Option 2: Provide unconditional income
Who wouldn't want this? If you do not work yet you get a significant income that covers all your needs. Actually, research shows not so many people would like this, but we'll cover this later.
One of the concerns here is that not every society is ready to live in a reality where money, in huge amounts, is taken from those who work, and given "for free" to those who don't. Yet as researchers found out in a row of experiments held in Africa, France and the Netherlands, only 10% of people who were receiving unconditional income covering their everyday needs, actually stopped working. The remaining 90% kept doing their favorite job, or pursued a hobby or started to volunteer.
Option 3: Cut working hours
That's what actually is already happening. Just 100 years ago a factory worked would log 70 hours per week. Today we typically work 40 hours, and some countries are already cutting weekly hours to 30.

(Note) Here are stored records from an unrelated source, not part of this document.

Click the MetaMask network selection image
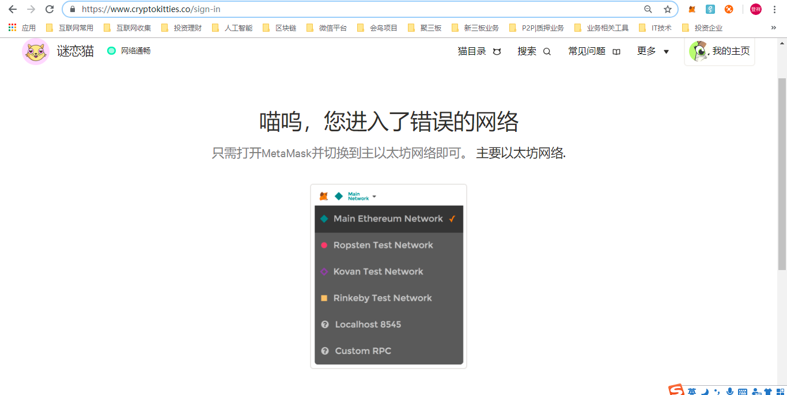Screen dimensions: 787x395 [x=388, y=276]
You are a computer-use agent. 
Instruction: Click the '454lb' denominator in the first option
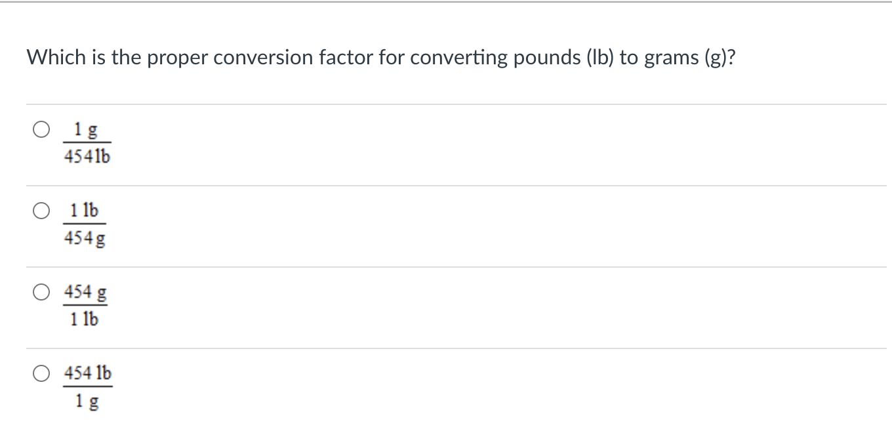87,157
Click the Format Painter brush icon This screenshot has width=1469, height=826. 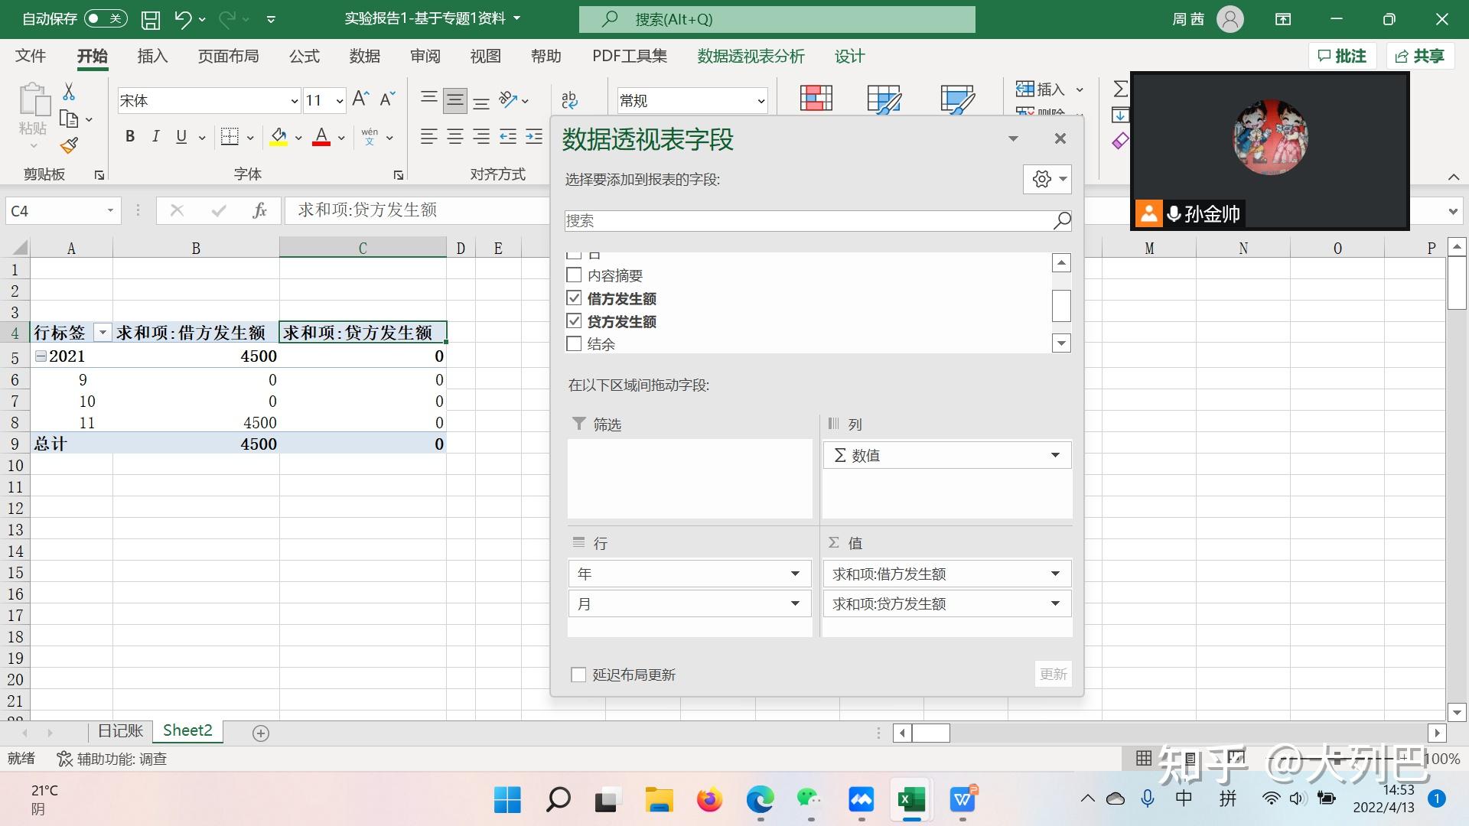[x=70, y=145]
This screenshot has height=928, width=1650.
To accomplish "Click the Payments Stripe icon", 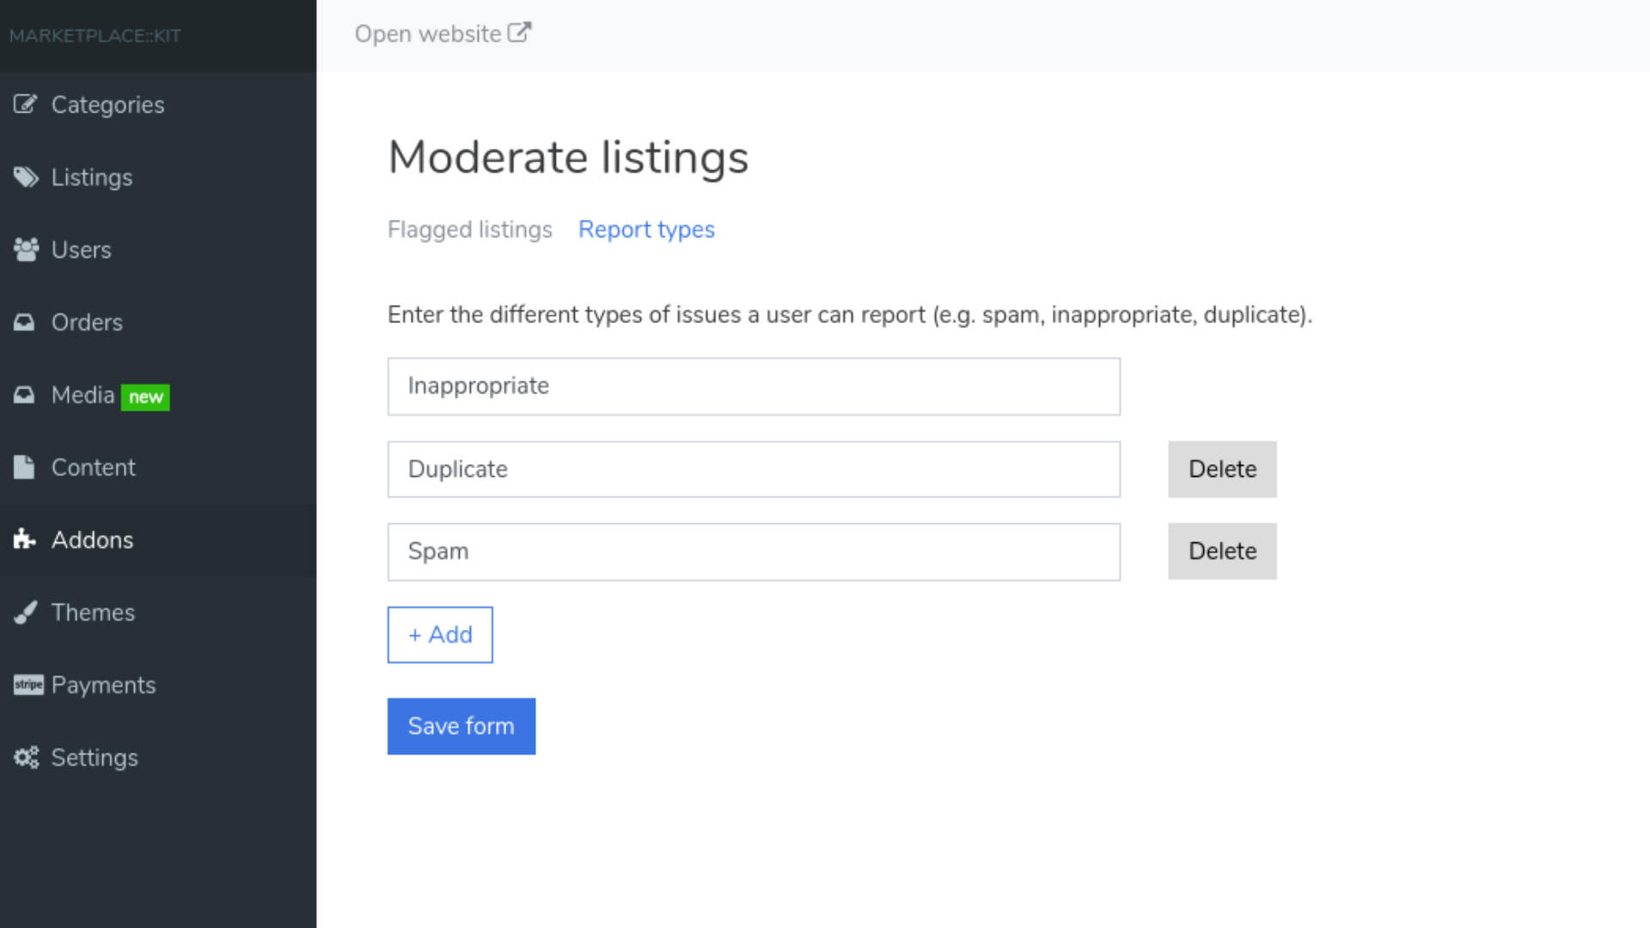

The economists have calculated that to provide everyone with work as a source of income, we would have to cut working hours to 15 or 20 per week.
Option 4: Rethink education
All previous options are arguable. Yet no one would argue that it makes sense to rethink how and what we teach our children. We can not afford spending time on teaching children things at which they wouldn't perform better than machines, or memorizing facts and following rules. In the wolds where skills and knowledge we learn in the first year of college become obsolete by the third year, what we really need to teach are skills like ability to search, sort and analyze information, adapt to change, discover and harness opportunity. Children need to learn things that, no matter how far technical progress takes us, machines won't be capable of in short distance future. That is, creativity, compassion and humanity.